Ive made a few and they are more work.
This method will make any wine sparkle, whether red, rosé or white.
Make a top quality dry table wine, 10 - 11.5% alcohol by volume. This alcohol limit is important, careful use of a hydrometer will ensure that you do no exceed 11.5% AC.
When the wine is stable and very clear, probably six months old, rack it and add 1 1/2 ounces - NO MORE - of sugar per gallon.
Immediately bottle in champagne bottles (This is essential as ordinary bottles won't stand
the pressure) with plastic stoppers properly wired down. You can purchase plastic
stoppers at wine supply stores.
Stand the bottles upright and store for 12 to 18 months.
This gives you a dry, sparkling wine with about 28 lbs. per square inch pressure. Each bottle will have a slight sediment. Chill before serving, handle the bottles gently, and the sediment will give you no trouble. This is by far the simplest method. If you measure carefully, you should have no explosions and no flat bottles.
This method is a bit more troublesome, but yields a sweet, sparkling wine without sediment.
Make a basic dry table wine, 10 - 11.5% alcohol by volume, finished, clear and stable.
Take two ounces of sugar for each gallon of wine and make it into a syrup with a little water. Thoroughly mix the wine and syrup. (DO NOT try adding more sugar to get more sparkle!).

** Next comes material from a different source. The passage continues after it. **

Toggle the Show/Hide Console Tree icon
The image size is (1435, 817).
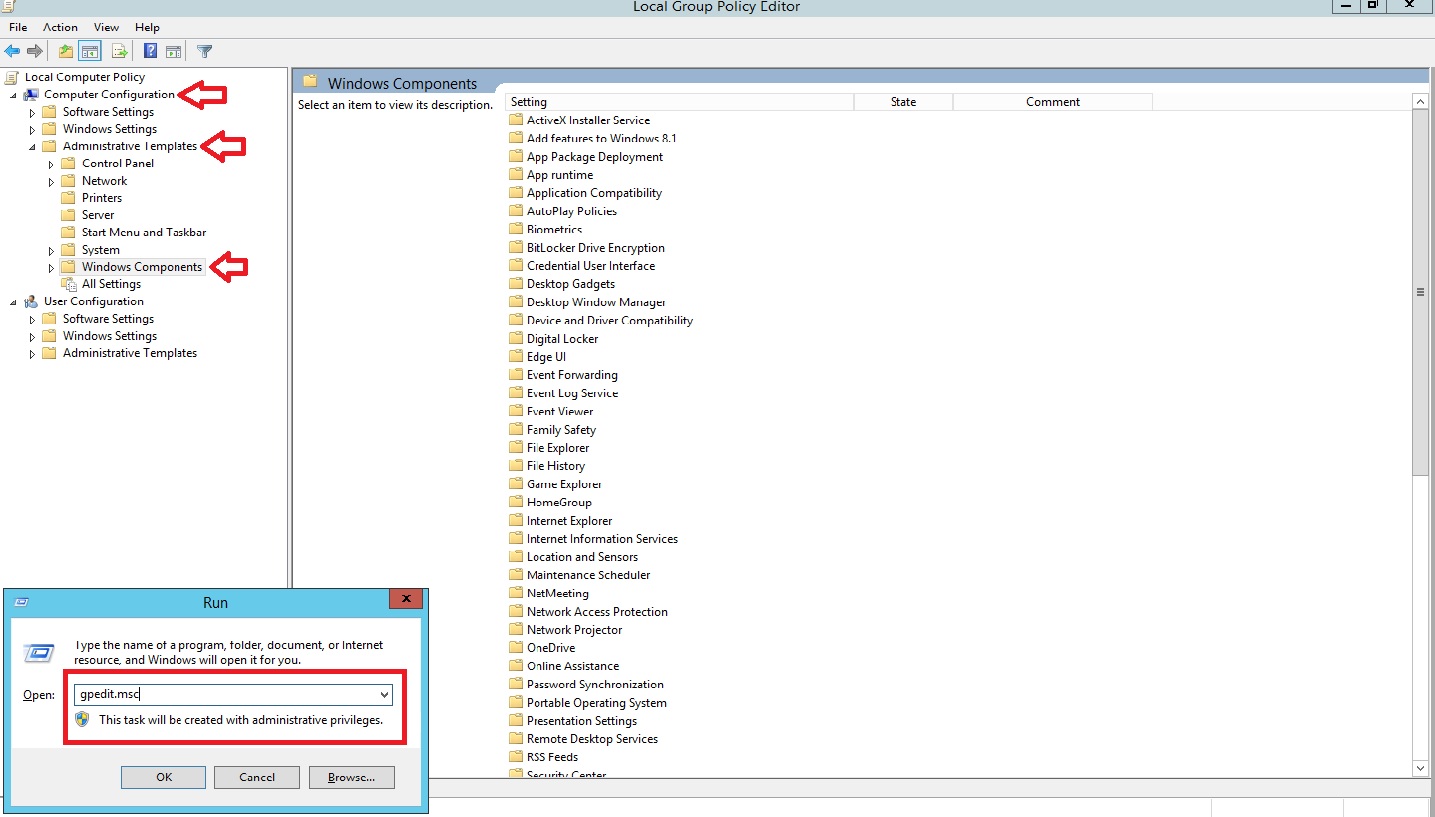click(89, 51)
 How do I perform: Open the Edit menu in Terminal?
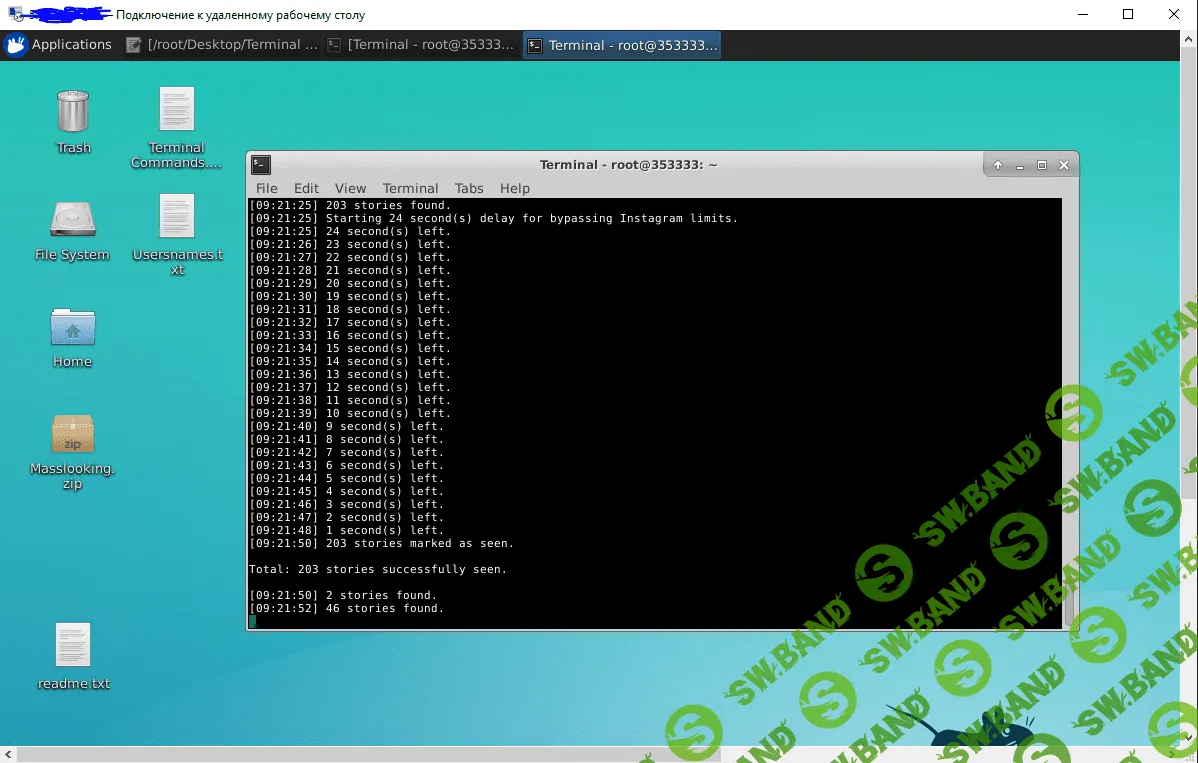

Be sure of a good second fermentation, add one packet of Champagne Yeast or good all-purpose wine yeast to the mixture and 1/4 teaspoon per gallon (NO MORE) of yeast energizer.
Siphon the sweetened wine into Champagne bottles and cap with crown caps. Store at 65º to 70ºF. Once a month pick up each bottle, turn upside down and then put back upright. After three months all the sugar should be converted to Carbon Dioxide and alcohol. Yeast deposited on the bottom will show you that the sparkle is there. When you think the wine is ready, taste one bottle. Cool it in the refrigerator, open it and see if the wine really sparkles. If so, proceed as follows, ( by the way, this test is a delightful excuse for sampling your wine early).
Next, place your bottles in a freezer and chill the wine to about 25ºF. This usually takes two to three hours. You may see a little ice within the bottles when they are ready. Now get an equal number of champagne bottles. Put into each of these bottles one ounce standard sugar syrup and one tablet of wine stabilizer (Crushed and dissolved potassium sorbate), and put these bottles into the freezer along with the wine. The stabilizer is essential to inhibit the yeast and prevent a third fermentation and possible explosions.
When the wine is cold enough, bring out one bottle of wine and one champagne bottle. Uncap the wine and siphon it gently into the cold Champagne bottle, taking care to leave the sediment behind. Since the wine is cold, it will loose very little gas. Now insert the plastic stopper and wire it down. Then invert the bottle several times to mix the syrup and wine.
This wine will be very palatable almost immediately after bottling. Note, that one ounce of syrup gives brut (Slightly Sweet) wine. If you want a Sweet wine, use two ounces of syrup per bottle, plus the wine stabilizer tablet.
* Sugar Syrup 2 cups of sugar per one quart water yields five cups of syrup.